As construction litigators, one of our first questions for a client with a prospective claim, or one which has had a claim raised or threatened against it, is "what does the contract say"? Hopefully at that point a fully and properly executed contract is produced, with reference to a familiar set of standard terms and conditions along with a complete suite of technical and ancillary documents. All too often though we hear the words "there is no contract." 

That is of course almost never the case. 

A contract can be formed when one party offers to do or supply something, often but not necessarily in return for some kind of remuneration, and that offer is accepted by another party. The ideal scenario is that there is something in writing of course, but a verbal contract is just as binding on the parties as a fully worked up set of terms and conditions. But the terms of verbal contracts, as you would expect, are more uncertain and the difficulty lies when one party thinks one thing was agreed (and contracted for) and the other has a different view. The worst situation of all is where parties have reached a "sort of" agreement, but the terms of that agreement are yet to be agreed.

Lord Braid recently issued a decision on whether a choate (i.e. complete), binding and enforceable contract was concluded between two parties at a meeting and, if so, what the terms of that contract was. Each situation is different, and necessarily turns on its own facts but this is a useful reminder of how a contract can be constituted under Scots Law. 

The moral is to beware, not every deal needs pen (or electronic signature) to paper. 

The case

The case was Supaseal v Inverclyde (2022).

Supaseal manufactures and supplies double glazing units. Inverclyde supplies and installs replacement windows, glazed doors and conservatories. It was contended by Supaseal that a contract had been entered into whereby, amongst other things, Inverclyde agreed to purchase all of its glass from Superseal at prices agreed on an annotated price list and separately that Inverclyde was in breach of that contract. 

Inverclyde in contrast argued that no binding contract was concluded on the basis that the verbal exchange between the parties was an agreement in principle, or an agreement to agree, which was never committed to writing. 

It was not disputed that the meeting had taken place, that the principals of each party had annotated a price list following a discussion on supply of materials, or that Inverclyde had agreed in principle to enter into an exclusivity agreement. 

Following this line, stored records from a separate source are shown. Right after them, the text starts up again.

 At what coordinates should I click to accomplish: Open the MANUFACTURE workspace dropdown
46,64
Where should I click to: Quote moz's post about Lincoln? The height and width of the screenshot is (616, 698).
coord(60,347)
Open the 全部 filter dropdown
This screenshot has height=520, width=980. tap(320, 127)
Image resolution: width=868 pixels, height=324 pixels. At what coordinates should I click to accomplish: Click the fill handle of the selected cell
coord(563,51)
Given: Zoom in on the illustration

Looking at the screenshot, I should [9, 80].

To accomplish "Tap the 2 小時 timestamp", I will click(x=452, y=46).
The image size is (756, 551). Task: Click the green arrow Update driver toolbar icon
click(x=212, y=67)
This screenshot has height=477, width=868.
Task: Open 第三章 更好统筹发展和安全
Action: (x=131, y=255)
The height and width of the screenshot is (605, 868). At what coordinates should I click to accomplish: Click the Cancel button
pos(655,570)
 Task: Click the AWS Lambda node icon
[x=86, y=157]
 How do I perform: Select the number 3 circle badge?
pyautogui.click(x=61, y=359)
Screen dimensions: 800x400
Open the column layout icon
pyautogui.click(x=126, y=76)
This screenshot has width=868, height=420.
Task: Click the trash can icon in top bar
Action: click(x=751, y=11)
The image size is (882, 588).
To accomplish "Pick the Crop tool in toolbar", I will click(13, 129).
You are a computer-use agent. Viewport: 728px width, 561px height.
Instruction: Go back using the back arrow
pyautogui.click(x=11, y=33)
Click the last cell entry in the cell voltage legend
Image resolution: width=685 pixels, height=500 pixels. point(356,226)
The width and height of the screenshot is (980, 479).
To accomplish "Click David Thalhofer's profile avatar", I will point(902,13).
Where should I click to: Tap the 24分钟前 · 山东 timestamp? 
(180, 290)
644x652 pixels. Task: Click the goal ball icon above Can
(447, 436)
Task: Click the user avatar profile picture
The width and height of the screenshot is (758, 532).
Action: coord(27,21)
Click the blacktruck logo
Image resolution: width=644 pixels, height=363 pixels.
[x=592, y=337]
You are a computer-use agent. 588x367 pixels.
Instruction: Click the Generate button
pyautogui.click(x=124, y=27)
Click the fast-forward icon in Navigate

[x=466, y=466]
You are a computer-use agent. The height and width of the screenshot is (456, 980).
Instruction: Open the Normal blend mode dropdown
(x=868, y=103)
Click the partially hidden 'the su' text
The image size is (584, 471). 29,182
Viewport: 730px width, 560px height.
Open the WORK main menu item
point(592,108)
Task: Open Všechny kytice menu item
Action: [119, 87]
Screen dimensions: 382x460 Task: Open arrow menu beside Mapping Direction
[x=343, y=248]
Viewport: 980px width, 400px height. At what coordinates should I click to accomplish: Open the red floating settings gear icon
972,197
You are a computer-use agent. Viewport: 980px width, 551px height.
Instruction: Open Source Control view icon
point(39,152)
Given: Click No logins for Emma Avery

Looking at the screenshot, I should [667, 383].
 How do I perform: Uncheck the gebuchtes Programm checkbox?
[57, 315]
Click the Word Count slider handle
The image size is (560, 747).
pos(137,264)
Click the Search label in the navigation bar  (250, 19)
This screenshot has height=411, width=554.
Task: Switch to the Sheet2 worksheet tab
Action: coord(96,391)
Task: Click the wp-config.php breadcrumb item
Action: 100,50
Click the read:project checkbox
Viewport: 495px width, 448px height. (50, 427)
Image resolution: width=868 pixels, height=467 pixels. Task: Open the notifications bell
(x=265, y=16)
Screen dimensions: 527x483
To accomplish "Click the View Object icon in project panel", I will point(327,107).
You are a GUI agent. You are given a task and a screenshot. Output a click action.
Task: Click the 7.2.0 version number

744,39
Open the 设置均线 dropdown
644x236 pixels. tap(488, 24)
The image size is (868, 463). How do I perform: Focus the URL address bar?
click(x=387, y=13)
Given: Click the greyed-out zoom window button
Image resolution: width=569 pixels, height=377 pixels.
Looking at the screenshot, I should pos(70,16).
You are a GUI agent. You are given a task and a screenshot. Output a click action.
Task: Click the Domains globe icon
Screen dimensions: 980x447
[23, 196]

So, the key point for the court was whether the parties had in fact reached a contractually binding agreement or whether agreements were reached in principle subject to contract at a later, undefined date. 

Is there a contract?

Lord Braid's analysis set out six salient considerations when assessing whether, and to what extent, a contract is agreed between two parties as follows:

  1. Not every contract has to be in writing.
  2. Whether a binding agreement has been reached must be assessed objectively.
  3. The words and actions of the parties are key, rather than the intentions or thoughts of each.
  4. If parties to an agreement intend that a written agreement be entered into (i.e. If parties reach an agreement to agree only) they are not bound until that written agreement is executed.
  5. The bare fact that parties intend to enter into a formal contract does not of itself mean that they are still negotiating.
  6. Agreement must be reached on the essentials, which will vary from contract to contract.

Ultimately the test of whether a verbal agreement is enforceable is whether it is sufficiently specific as to enable enforcement by way of specific implement. In this case the parties entering into the contract, the subject matter, the term and the price were all agreed, which was enough to form the contract. Lord Braid noted that undoubtedly if a solicitor were charged with drawing up an agreement it would likely have "bells and whistles" attached, but that that did not impact on the basic fact that the essentials had been agreed in sufficiently precise terms.

In the construction industry, where work is done, and paid for (or not) there is almost always a contract whether or not committed to paper. However, where there is nothing in writing, identifying what the contract requires of each party, how and when, is not always such a simple task.

This article is for general information only and reflects the position at the date of publication. It does not constitute legal advice.